**To be done:**
(a) In the Snap stock article, what price did Snap's shares close at on Wednesday?
(b) Resume the Snap stock article, picking up right after its final sentence.

SAN FRANCISCO/NEW YORK, Aug 9 (Reuters) - Shares of Snap Inc rallied on Wednesday as options traders buckled in for the social media company's quarterly results and after an analyst said the beaten-down stock was "getting interesting."
Shares of Snap, owner of the popular messaging app Snapchat, have been punished by investor concerns about user growth and waning confidence in the company's ability to ever turn a profit. The shares are down 50 percent from the record high reached shortly after Snap's market debut in early March.
Shares of Snap closed up 4.15 percent at $13.56 on Wednesday, still well below the $17 price in the initial public offering, the third-largest IPO for a U.S. technology company. The company is set to report quarterly results after the market close on Thursday.
Recent options transactions imply traders expect a 15 percent one-day swing for the stock in either direction following the quarterly results.

**Data records:**

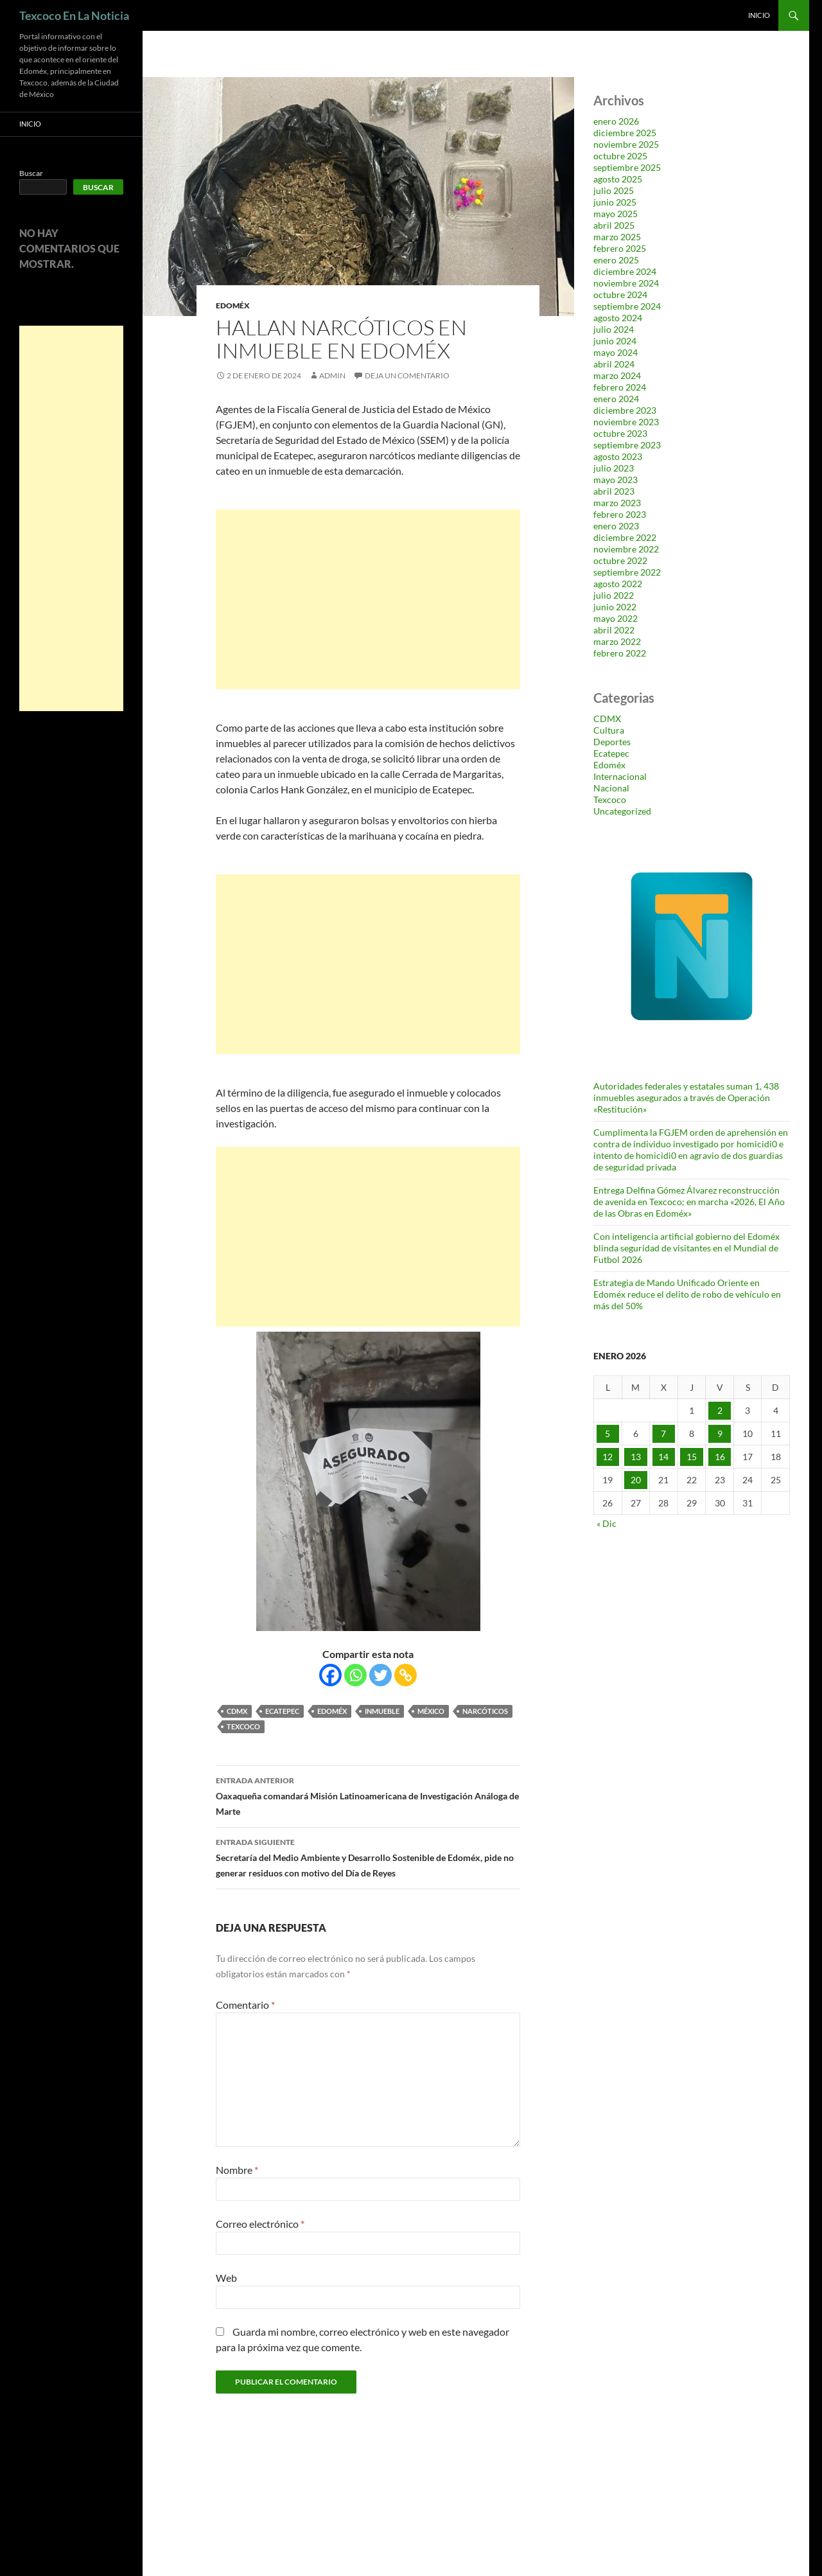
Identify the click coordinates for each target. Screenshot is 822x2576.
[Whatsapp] (355, 1675)
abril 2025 (613, 225)
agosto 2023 (617, 456)
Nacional (611, 787)
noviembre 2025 (626, 144)
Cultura (608, 730)
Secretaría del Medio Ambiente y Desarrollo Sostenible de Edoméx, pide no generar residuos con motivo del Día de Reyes (368, 1856)
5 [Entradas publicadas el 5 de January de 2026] (607, 1433)
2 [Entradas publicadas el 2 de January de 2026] (719, 1410)
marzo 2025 (617, 236)
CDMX (237, 1711)
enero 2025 (616, 259)
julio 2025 (613, 190)
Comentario (245, 2004)
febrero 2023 (619, 514)
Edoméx (233, 305)
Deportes (612, 741)
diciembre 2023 (624, 410)
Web (226, 2278)
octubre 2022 (620, 560)
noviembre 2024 (626, 283)
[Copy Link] (405, 1675)
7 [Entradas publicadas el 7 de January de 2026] (663, 1433)
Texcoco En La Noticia (74, 15)
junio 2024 (614, 340)
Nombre (237, 2170)
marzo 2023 (617, 502)
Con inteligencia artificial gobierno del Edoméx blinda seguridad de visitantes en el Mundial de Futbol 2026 (686, 1248)
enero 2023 (616, 525)
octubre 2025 (620, 155)
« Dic (606, 1523)
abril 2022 (613, 629)
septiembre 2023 (627, 444)
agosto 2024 (617, 317)
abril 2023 (613, 491)
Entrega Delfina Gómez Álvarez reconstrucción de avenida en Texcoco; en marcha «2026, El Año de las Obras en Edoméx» (689, 1202)
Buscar (31, 173)
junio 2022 (614, 606)
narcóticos (485, 1711)
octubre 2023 (620, 433)
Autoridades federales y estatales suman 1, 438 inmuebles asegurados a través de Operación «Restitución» (686, 1098)
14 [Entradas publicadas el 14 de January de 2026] (663, 1456)
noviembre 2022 (626, 548)
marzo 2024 (617, 375)
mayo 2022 (615, 618)
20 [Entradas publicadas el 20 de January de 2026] (636, 1479)
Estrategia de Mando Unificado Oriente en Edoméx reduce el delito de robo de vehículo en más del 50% (687, 1294)
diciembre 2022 (624, 537)
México (430, 1711)
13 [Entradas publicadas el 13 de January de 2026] (636, 1456)
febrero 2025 (619, 248)
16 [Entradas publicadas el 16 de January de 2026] (720, 1456)
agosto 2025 (617, 178)
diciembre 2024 (624, 271)
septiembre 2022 (627, 572)
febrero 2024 (619, 387)
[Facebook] (330, 1675)
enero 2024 (616, 398)
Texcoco (243, 1726)
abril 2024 (613, 363)
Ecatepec (282, 1711)
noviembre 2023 (626, 421)
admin (332, 375)
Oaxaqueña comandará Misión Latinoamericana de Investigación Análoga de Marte (368, 1795)
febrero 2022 (619, 653)
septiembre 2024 (627, 306)
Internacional (620, 776)
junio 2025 (614, 202)
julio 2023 (613, 468)
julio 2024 (613, 329)
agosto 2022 (617, 583)
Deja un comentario (407, 375)
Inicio (759, 15)
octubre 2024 (620, 294)
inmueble (382, 1711)
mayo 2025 (615, 213)
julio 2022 (613, 595)
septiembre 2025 (627, 167)
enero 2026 (616, 121)
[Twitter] (380, 1675)
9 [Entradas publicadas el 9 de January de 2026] (719, 1433)
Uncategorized (622, 811)
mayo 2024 (615, 352)
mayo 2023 (615, 479)
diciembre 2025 (624, 132)
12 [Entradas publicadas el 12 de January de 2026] (607, 1456)
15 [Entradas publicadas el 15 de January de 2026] (691, 1456)
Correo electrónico (260, 2224)
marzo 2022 (617, 641)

**Final answers:**
(a) $13.56

(b)
Opening the door to more volatility, Snap employees on Monday will be permitted to sell shares for the first time since the IPO, in the second expiration of restrictions on sales by certain shareholders. Restrictions on stock sales by early investors in Snap expired on July 29.
Snap has been a favorite of short sellers - who bet that a stock will fall - and the expiration of the lockup last month increased the number of shares available for trade.
Traders are now paying an annualized interest rate of 3.5 percent to borrow Snap shares in order to short them far less than rates over 70 percent ahead of that lockup expiry, according to S3 Partners, a financial analytics firm. Short bets have increased to 70 million shares from 67 million at the end of July.
Snap's chief executive, Evan Spiegel, and co-founder Robert Murphy each own 211 million shares and are the company's two largest shareholders. Some investors believe that on an analyst conference call following the quarterly report, Spiegel may reassure investors that he has no immediate plans to sell.
"People would be encouraged by that, inside and outside the company," CFRA analyst Scott Kessler said in a recent interview. On May 11, shares plunged 21 percent after Snap, in its first quarterly report as a public company, released results that missed some Wall Street estimates.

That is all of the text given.